Off in the distance, near the large gazebo used for large gatherings, I saw a figure that looked human, most likely another monster or maybe, just maybe an actual human being. As the realization hit me, I quickly walked across the tall, knee high grasses to the Gazebo, looking for who or what it was that was staring back at me.
“Hello?” I asked, hoping for a reply.
For a few minutes I heard nothing at all, but as I searched I could hear the faint sound of footsteps on pavement. That of human feet. I turned around and saw whomever it was. It was obviously a girl, who was about a foot shorter than me with long brown hair, some of it hanging over her shoulder and obscuring her gray hooded sweatshirt that hung a little bit low, covering the top of her faded blue jeans. We stared at each other for a minute, unsure of what to say.
“Shane...Is that you?” She asked finally, after a seemingly eternal silence.
:Last time I checked.” I replied as she ran over and embraced me tightly, obviously happy to see another human being.
“Sharon, what are you doing here?” I asked her, looking down at her as I hugged her back.
“I'm.....not sure myself.” she said with a look of confusion. Part of me thought she wasn't telling me something, “What about you?” She asked.
“I'm looking for Isaac,” I said I said matter of factly. Something wasn't sitting right; she wasn't acting like herself.. Usually if something is bothering her she tells me.

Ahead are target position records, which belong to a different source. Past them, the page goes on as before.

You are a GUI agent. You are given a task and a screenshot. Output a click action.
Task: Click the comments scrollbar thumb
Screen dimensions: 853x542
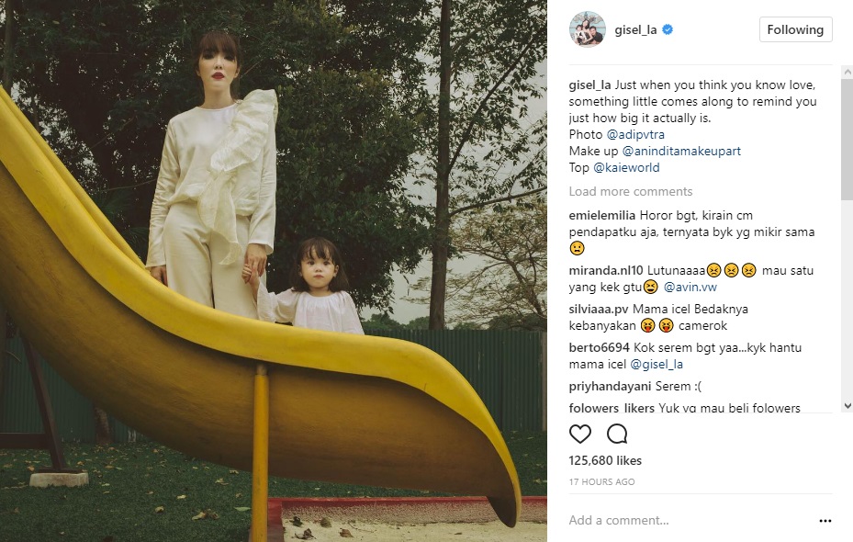point(847,140)
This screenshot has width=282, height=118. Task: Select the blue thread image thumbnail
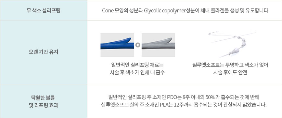(x=117, y=45)
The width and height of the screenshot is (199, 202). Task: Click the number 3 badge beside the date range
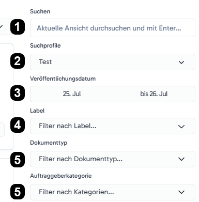(x=18, y=93)
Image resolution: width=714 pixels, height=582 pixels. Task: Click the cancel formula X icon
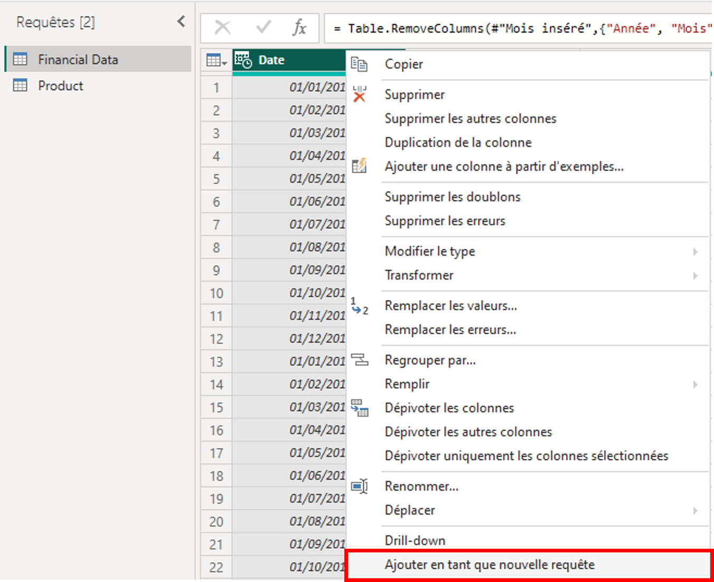point(223,27)
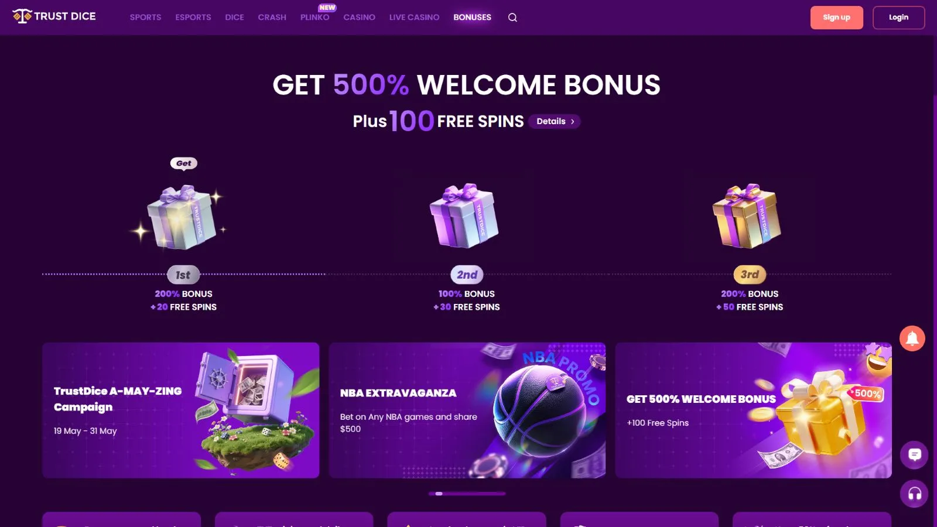The height and width of the screenshot is (527, 937).
Task: Open the live chat bubble icon
Action: (x=914, y=455)
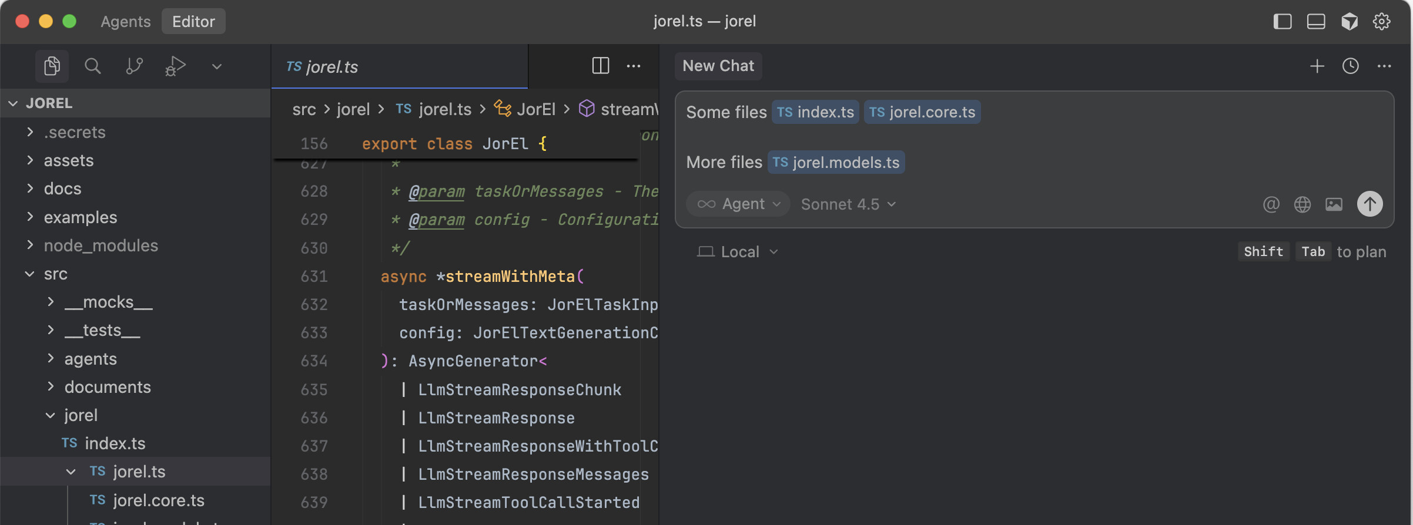1413x525 pixels.
Task: Start a new chat with plus icon
Action: [x=1317, y=66]
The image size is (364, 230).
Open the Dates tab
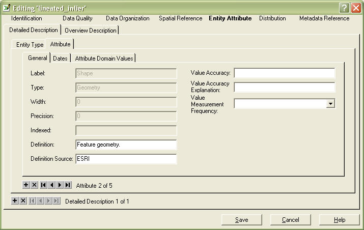pyautogui.click(x=60, y=59)
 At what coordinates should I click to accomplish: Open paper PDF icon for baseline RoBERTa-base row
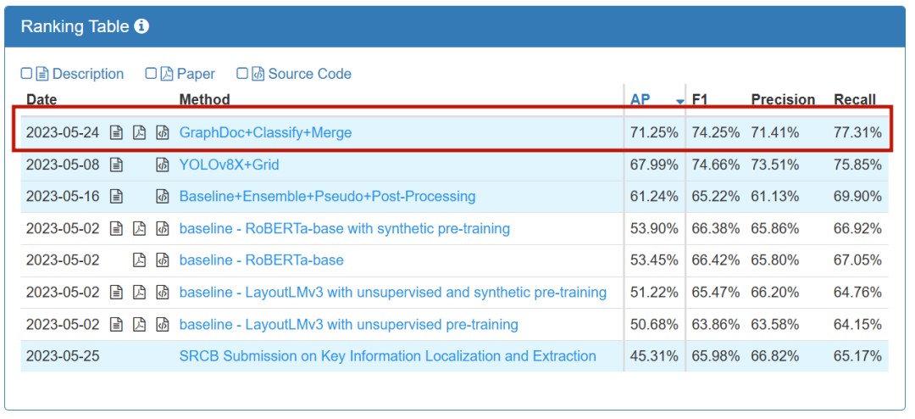pos(140,260)

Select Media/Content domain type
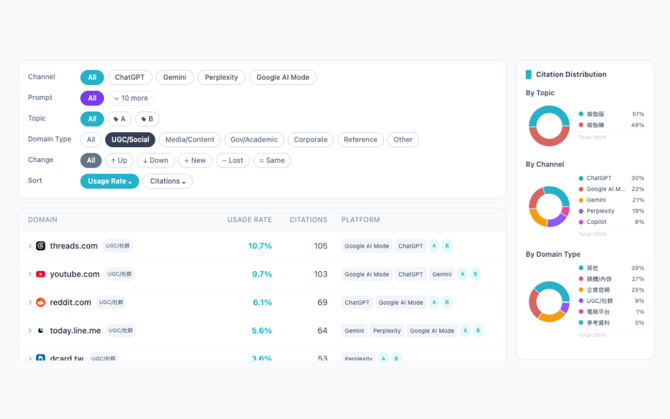pyautogui.click(x=190, y=139)
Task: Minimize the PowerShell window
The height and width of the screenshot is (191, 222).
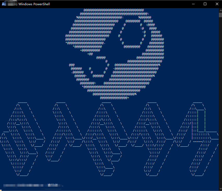Action: [193, 4]
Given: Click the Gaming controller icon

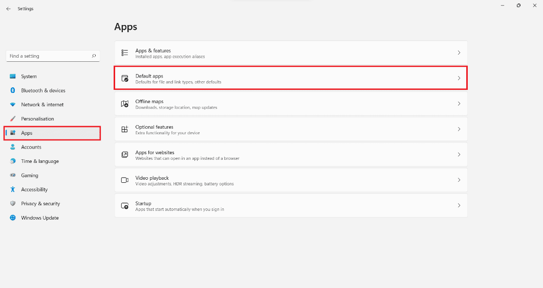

“You should leave,” I told her. She shook her head.
“I can't.” was her reply.
“Why not?” I retorted.
“I can't tell you.” Those words struck me like a car crash; she couldn't tell me?
“Why?” I asked.
“Because...just... I just can't, okay?! Leave it alone!” Sharon snapped, getting defensive. With a sigh I gave up.
“I'm sorry. Listen, be careful okay? I need to check something alone.” She sighed, giving me a loose but firm hug. I hugged her back, and looked at her.

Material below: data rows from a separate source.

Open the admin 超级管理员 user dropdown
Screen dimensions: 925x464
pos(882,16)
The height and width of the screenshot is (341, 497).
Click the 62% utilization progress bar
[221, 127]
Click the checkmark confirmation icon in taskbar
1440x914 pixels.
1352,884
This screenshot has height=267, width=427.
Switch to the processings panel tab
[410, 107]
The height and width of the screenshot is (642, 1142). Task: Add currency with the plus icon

“You be careful too. You have a radio, right?” I asked, “It detects those freaks somehow.” The girl reached into her pocket and harvested a small black radio similar to mine, “Okay. If you run into any problems call me on the radio, okay?”
She smiled and nodded, pulling my head down and kissing me on the cheek, ever so close to my lips for a second.

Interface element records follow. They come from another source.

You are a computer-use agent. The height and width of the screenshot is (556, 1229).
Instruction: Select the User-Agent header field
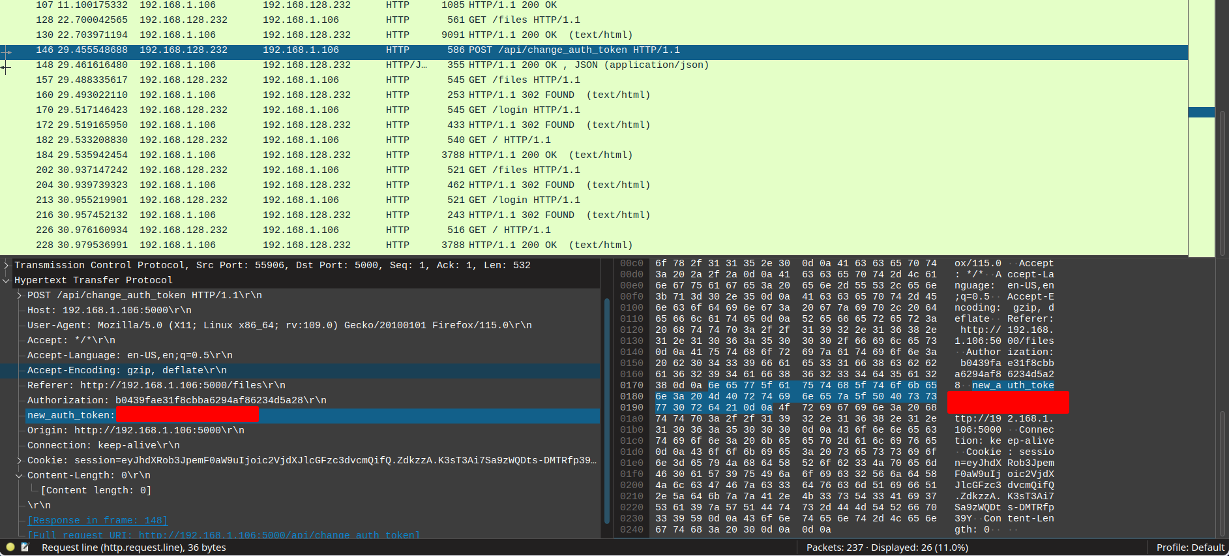[x=279, y=326]
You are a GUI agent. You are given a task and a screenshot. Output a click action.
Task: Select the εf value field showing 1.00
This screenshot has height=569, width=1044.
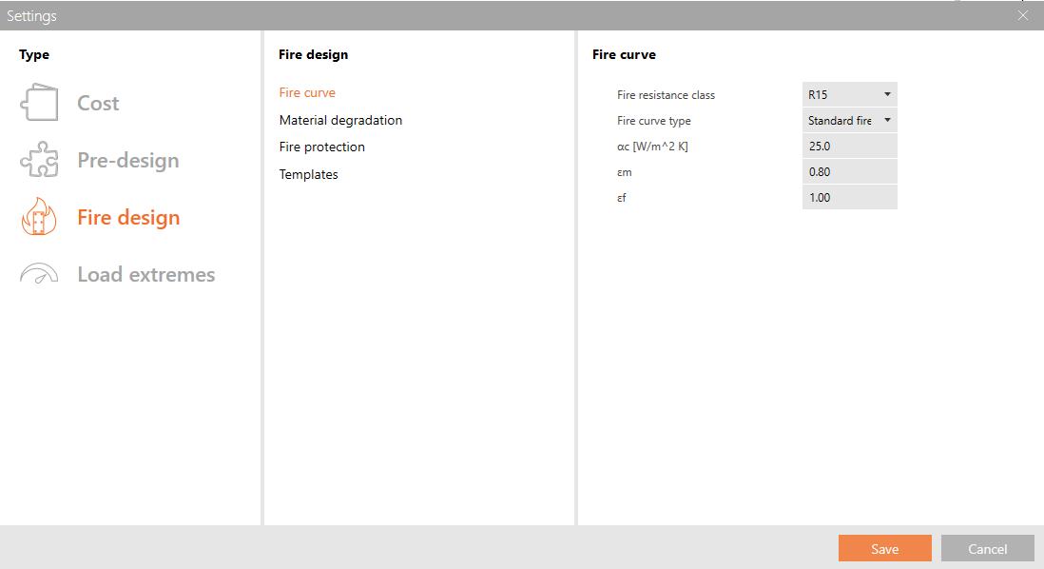coord(849,197)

“You be careful too, alright? I'll be waiting for you after I'm done, okay honey?” She said in a sweet tone.
“Yeah.” I answered, “You too.”
Sharon was my second girlfriend, and even after breaking up after a year of dating we remained very close. We met at school when we ran into each other. I walked her to class to help her carry her stuff, and after that it became a habit. We became friends, and, after my first girlfriend dumped me she took me into her heart and brought me back from the edge.
We split up after hugging one last time. She headed to the apartments adjacent to the park, asking me not to follow. I, myself, headed towards the center of downtown to see if maybe it had anything to do with this at all. Hopefully I would see everyone else soon and make it out of here alive after finding Isaac alive and well.